The Deposit Insurance and Credit Guarantee Corporation (DICGC), a subsidiary of the Reserve Bank of India, may revamp the country’s 50-year-old deposit insurance scheme by the end of 2019, according to a report by Business Standard.
“The DICGC board has kick-started the process and will submit its report to the finance ministry. It will be taken up at the next central bank board meeting as and when it is scheduled. Hopefully, it (the DICGC report) should be ready by then,” a source told the newspaper.
The move comes after a recent incident at the Punjab and Maharashtra Co-operative Bank (PMC), where depositors were in chaos after RBI imposed curbs on the bank as well as the withdrawal limit.
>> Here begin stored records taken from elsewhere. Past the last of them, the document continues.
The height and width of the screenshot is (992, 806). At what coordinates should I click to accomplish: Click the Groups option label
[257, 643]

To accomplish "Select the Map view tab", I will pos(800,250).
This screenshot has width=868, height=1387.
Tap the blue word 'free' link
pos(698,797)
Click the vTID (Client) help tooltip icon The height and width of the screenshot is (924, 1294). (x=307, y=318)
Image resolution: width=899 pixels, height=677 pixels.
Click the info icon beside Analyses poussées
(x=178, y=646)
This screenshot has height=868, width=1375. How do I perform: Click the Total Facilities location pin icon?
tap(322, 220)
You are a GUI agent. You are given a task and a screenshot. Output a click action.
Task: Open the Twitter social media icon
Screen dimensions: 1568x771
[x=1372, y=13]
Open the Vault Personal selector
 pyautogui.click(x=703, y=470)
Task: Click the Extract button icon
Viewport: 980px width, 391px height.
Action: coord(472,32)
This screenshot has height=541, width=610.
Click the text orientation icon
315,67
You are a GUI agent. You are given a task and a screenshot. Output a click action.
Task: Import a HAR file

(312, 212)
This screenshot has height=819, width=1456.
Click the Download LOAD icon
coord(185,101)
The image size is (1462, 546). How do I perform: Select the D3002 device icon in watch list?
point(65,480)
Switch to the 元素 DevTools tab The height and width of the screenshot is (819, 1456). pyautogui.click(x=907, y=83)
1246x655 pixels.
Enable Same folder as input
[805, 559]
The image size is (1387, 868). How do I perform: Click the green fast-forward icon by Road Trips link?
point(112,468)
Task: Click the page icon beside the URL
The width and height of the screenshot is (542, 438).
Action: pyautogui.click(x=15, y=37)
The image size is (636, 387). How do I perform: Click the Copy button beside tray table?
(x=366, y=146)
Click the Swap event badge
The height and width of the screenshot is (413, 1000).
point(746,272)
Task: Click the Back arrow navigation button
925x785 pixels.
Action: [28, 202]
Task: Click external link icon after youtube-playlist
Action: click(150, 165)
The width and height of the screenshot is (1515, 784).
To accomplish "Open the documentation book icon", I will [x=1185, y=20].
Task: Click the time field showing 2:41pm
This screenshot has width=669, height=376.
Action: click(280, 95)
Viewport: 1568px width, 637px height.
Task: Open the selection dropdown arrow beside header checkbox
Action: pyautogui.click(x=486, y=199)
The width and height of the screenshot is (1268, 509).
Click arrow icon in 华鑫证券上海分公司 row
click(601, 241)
According to the report, the DICGC would examine the feasibility of a shift from the current flat-premium model of 10 paise for every Rs 100 of deposits held by banks to the insurer. The revised scheme would include two categories of depositors: personal and institutional. The former will cover retail and small businesses while the latter will take care of large corporate depositors, trusts, and government agencies. The body will also increase the Rs 1 lakh cap for every account holder in the case of liquidation of the bank.
The deposit insurance scheme was last revised on May 1, 1993, after the collapse of the Bank of Karad, in the wake of the securities scandal of 1991.